In September, I learned that it is much cheaper to cut your own filters for your air purifier...
This month, I learned my hospital is running out of N95 masks, so they are being “reprocessed” and reused...
The most significant lesson that I learned during this year is that sacrifice is SO important for the greater good. Every single person has had to forego so many comforts and experiences and hopes, but that certainly doesn’t mean the world has ended. So while I was disappointed that the PolarTREC season and my trip to the Arctic has been postponed, it just means more time to prepare, process, and learn that much more about narwhals.

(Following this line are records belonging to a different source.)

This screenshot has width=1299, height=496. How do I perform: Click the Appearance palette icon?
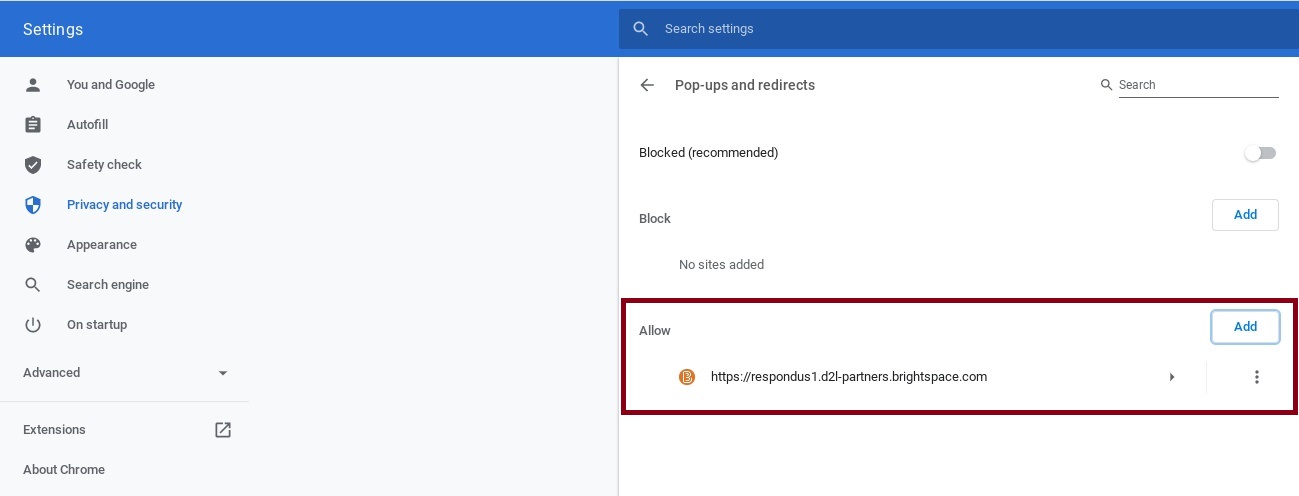(33, 245)

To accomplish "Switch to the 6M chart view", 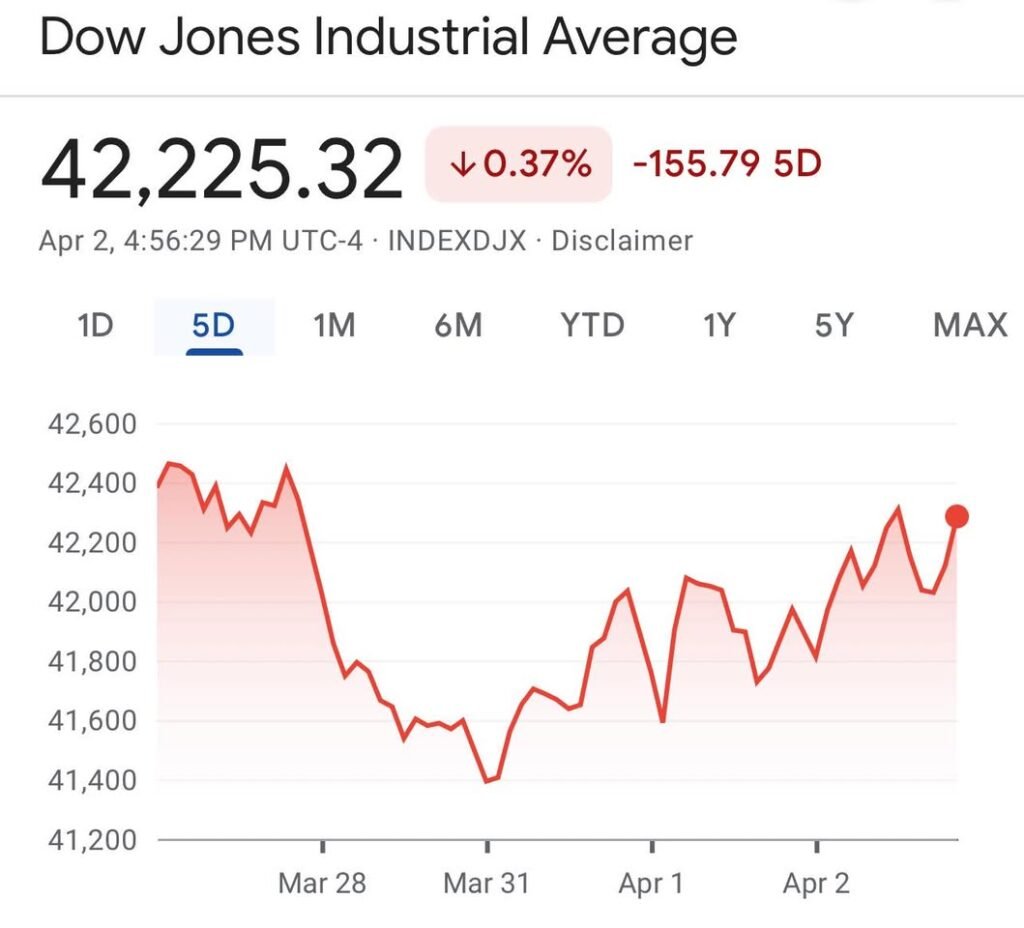I will (x=459, y=325).
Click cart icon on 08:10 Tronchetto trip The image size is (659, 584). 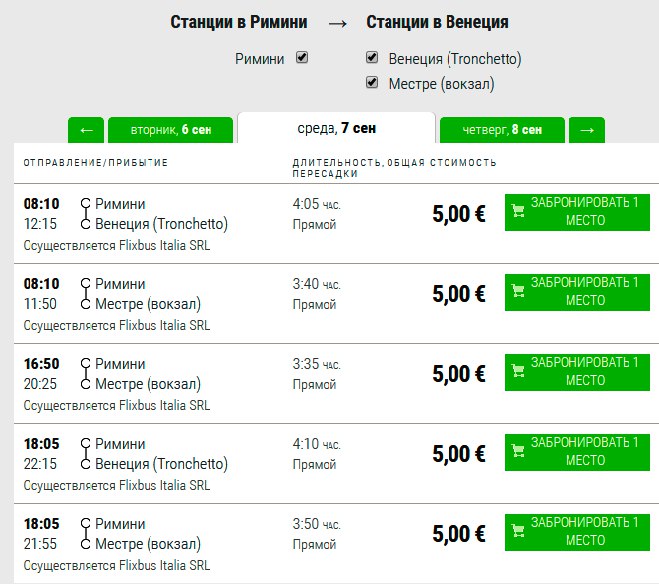(x=518, y=211)
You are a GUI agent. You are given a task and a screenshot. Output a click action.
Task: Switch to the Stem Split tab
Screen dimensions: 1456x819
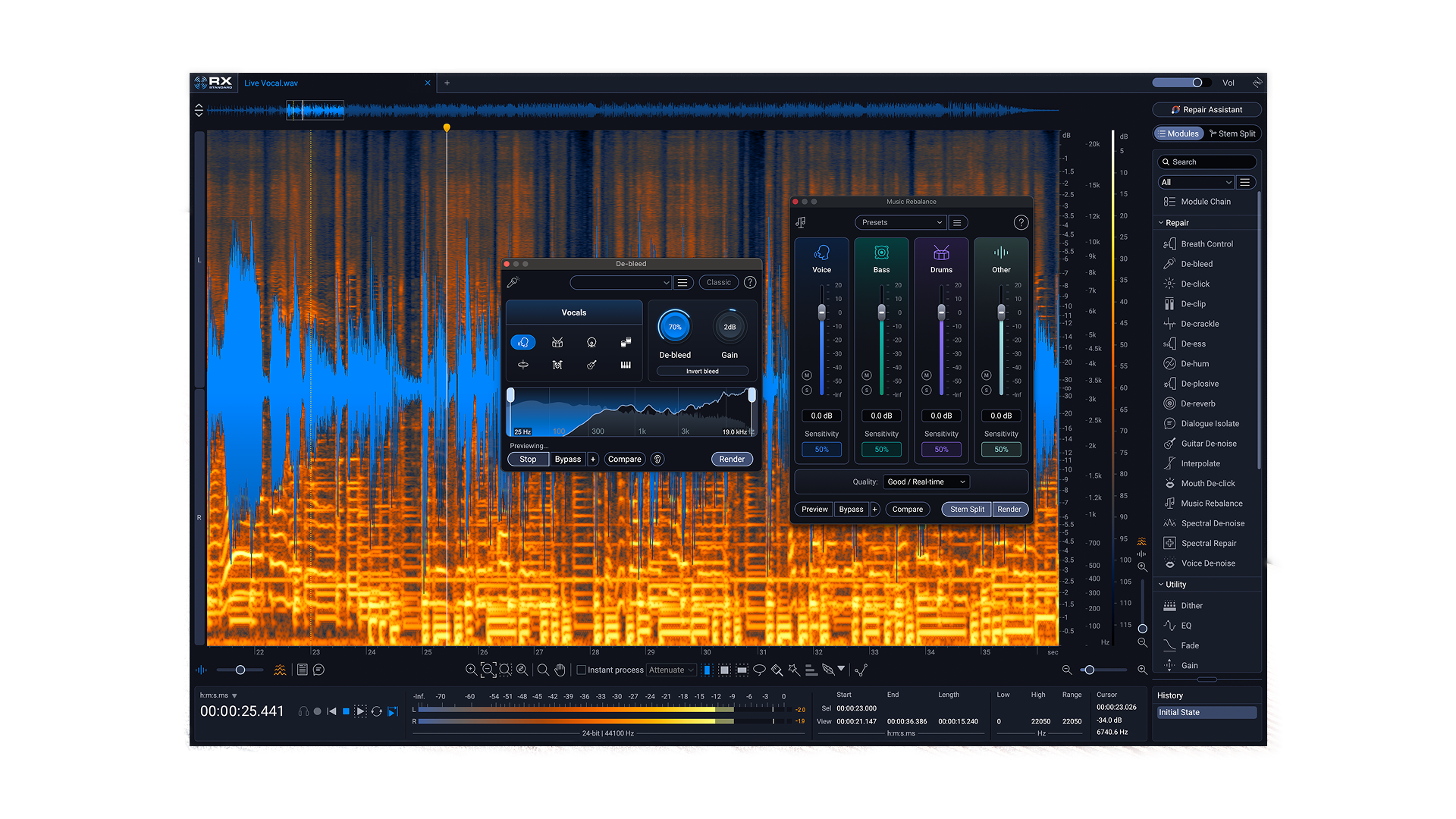(x=1232, y=133)
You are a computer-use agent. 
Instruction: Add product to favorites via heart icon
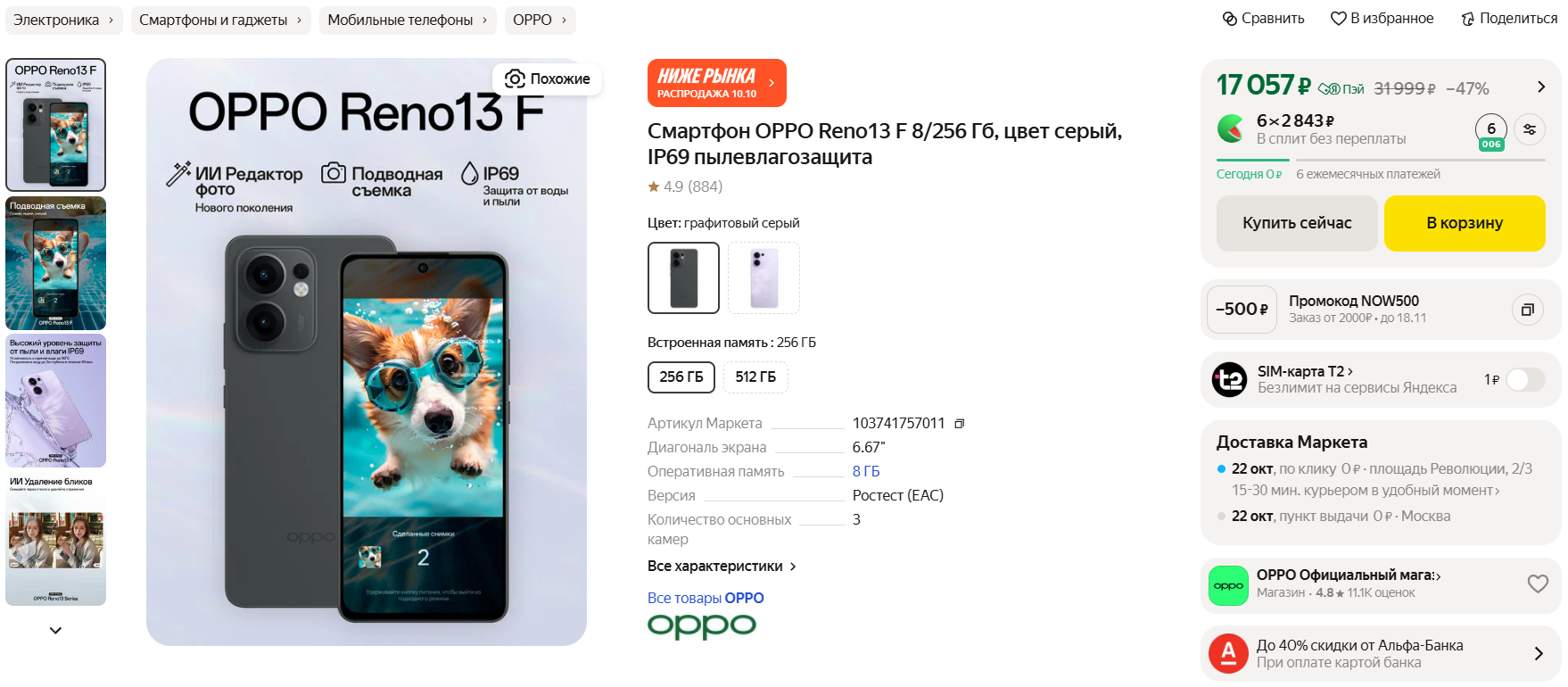click(x=1338, y=19)
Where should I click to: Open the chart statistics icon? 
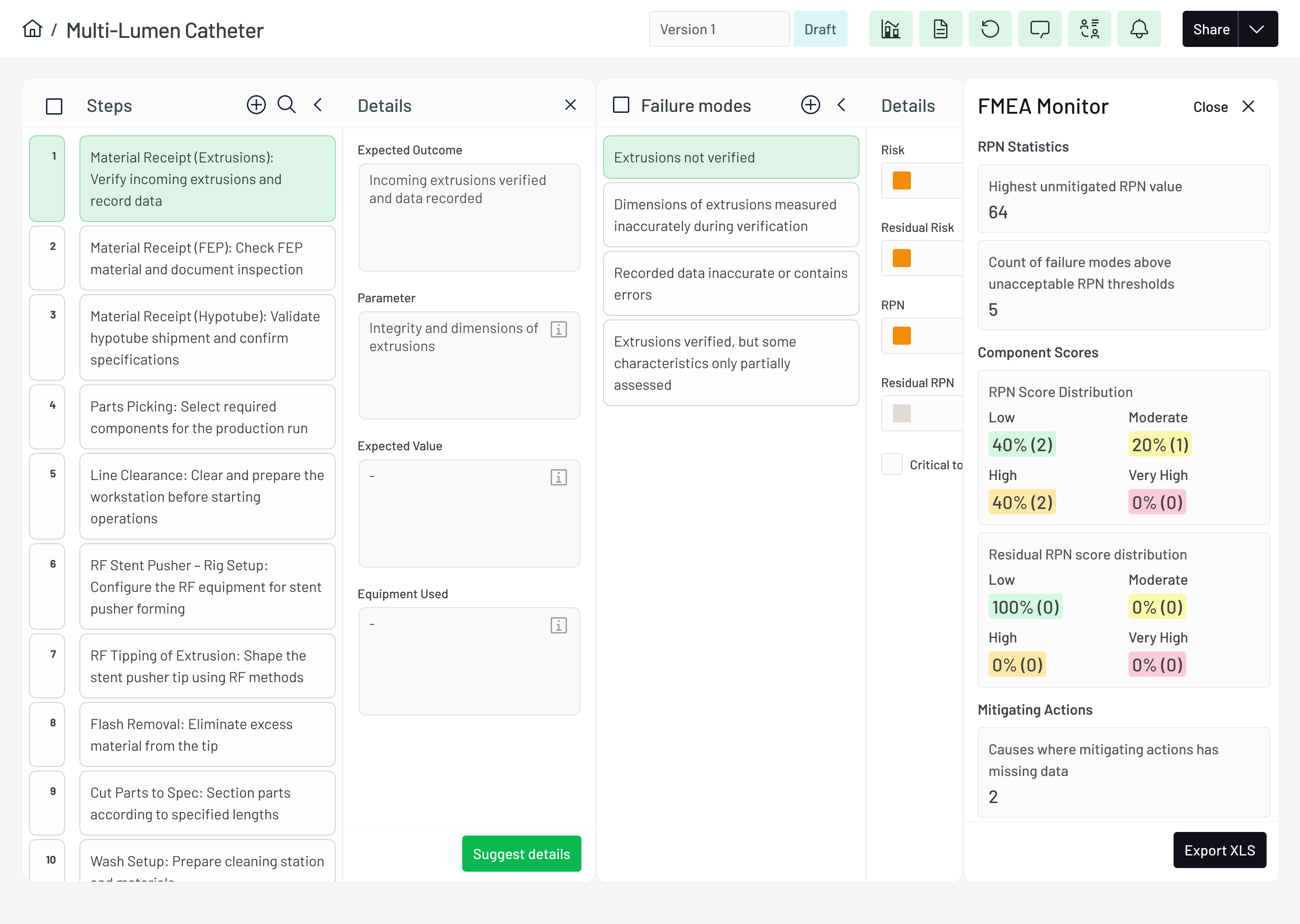890,29
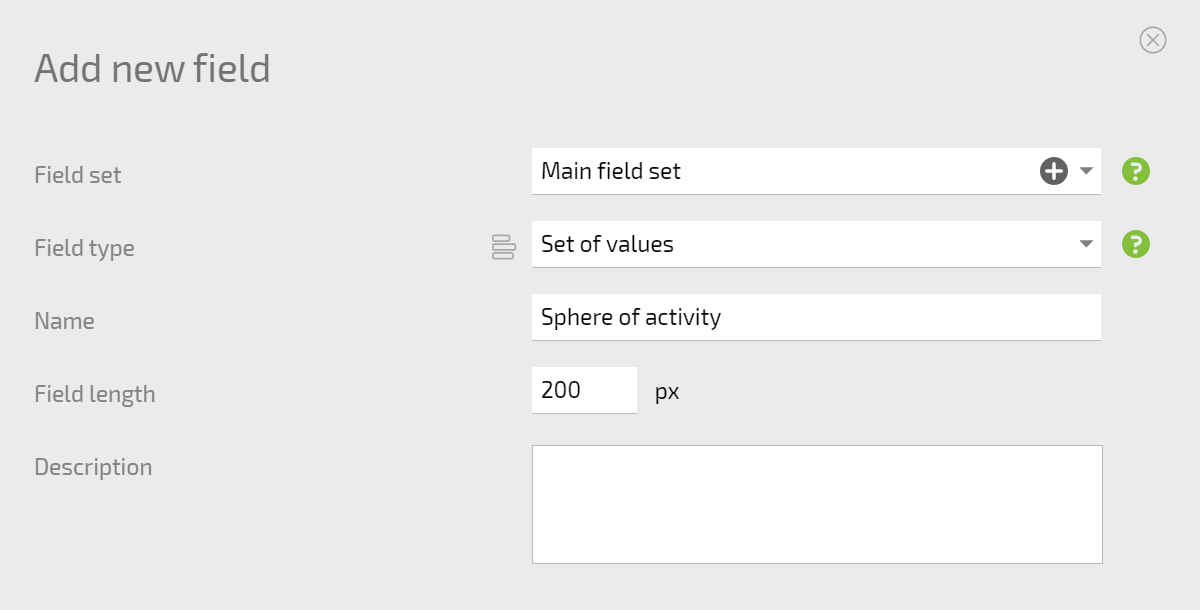The width and height of the screenshot is (1200, 610).
Task: Click the plus icon to add a field set
Action: point(1054,171)
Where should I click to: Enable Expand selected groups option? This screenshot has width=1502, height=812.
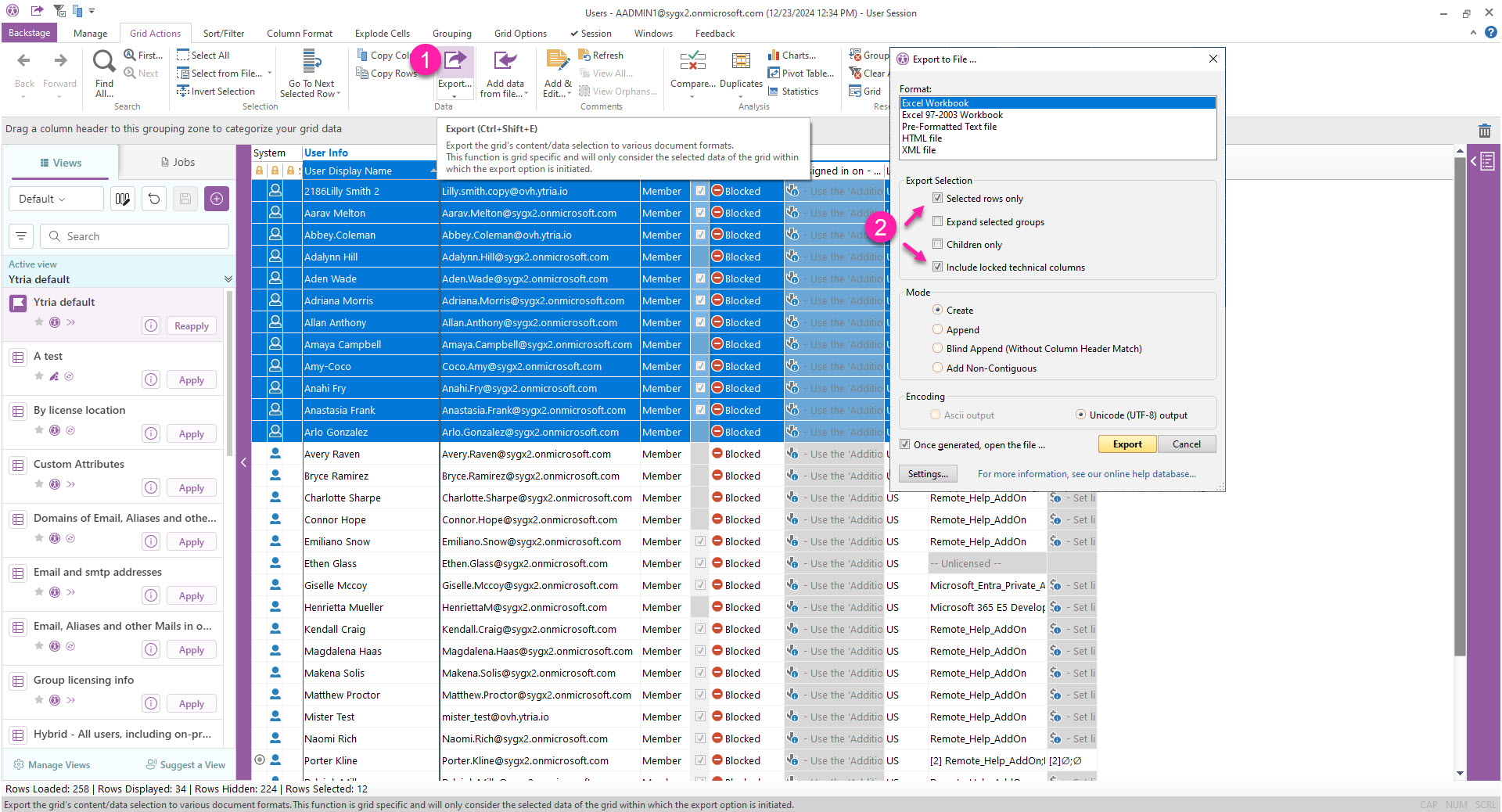(x=937, y=221)
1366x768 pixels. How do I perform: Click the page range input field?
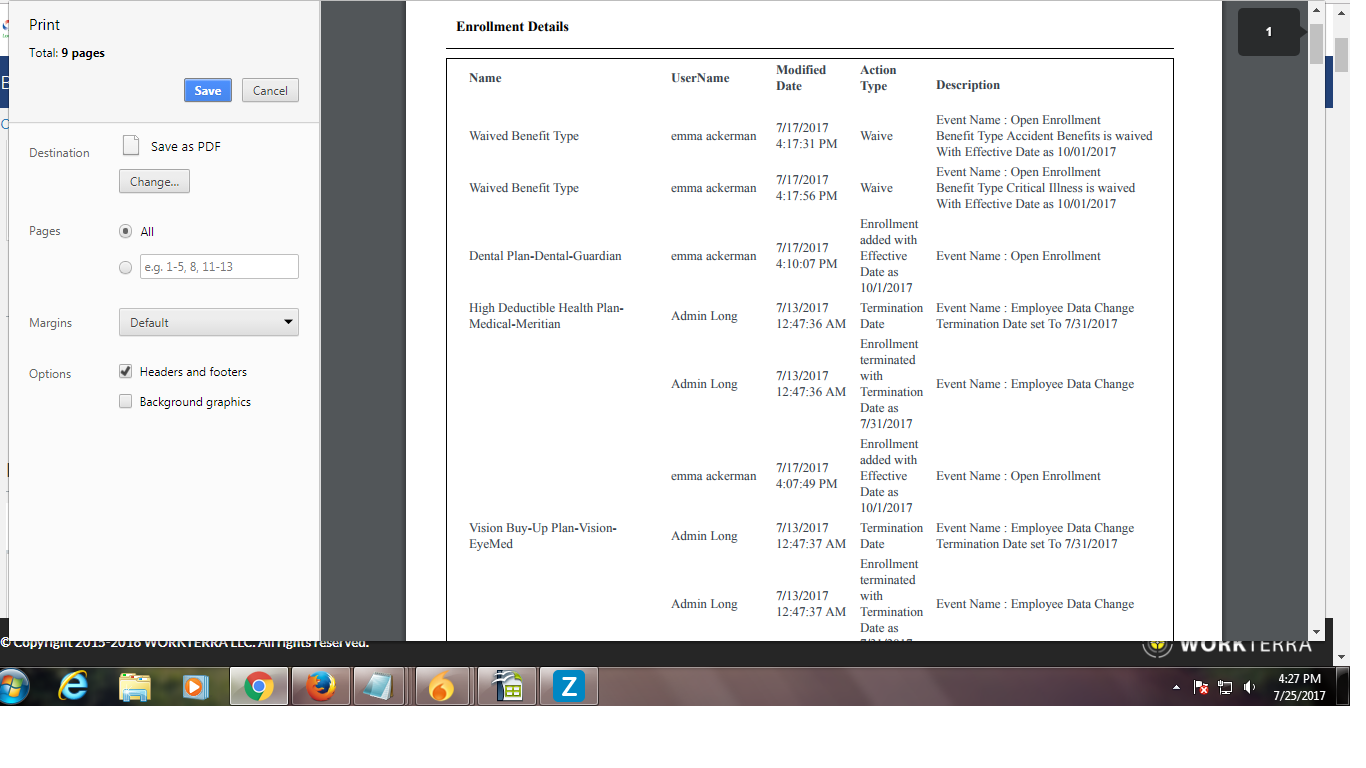pyautogui.click(x=219, y=267)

And I’ve learned the MOST amazing things!!
Did you know that the name narwhal means ‘corpse whale,’ because their mottled grey bodies look like the bloated dead corpses of drowned sailors? Magical!!
And you may know that their tusks are actually teeth... but did you know it’s almost always the upper left canine, and it actually pierces through the narwhal’s upper lip?? And inside their mouth, there are no other teeth! Sometimes a narwhal will also grow a right tusk (and therefore have two), but regardless which side, the tusk always twists to the left! Narwhals basically said: screw it, bilateral symmetry!!
Oh, mighty narwhal. I dub thee King of the Goth whale.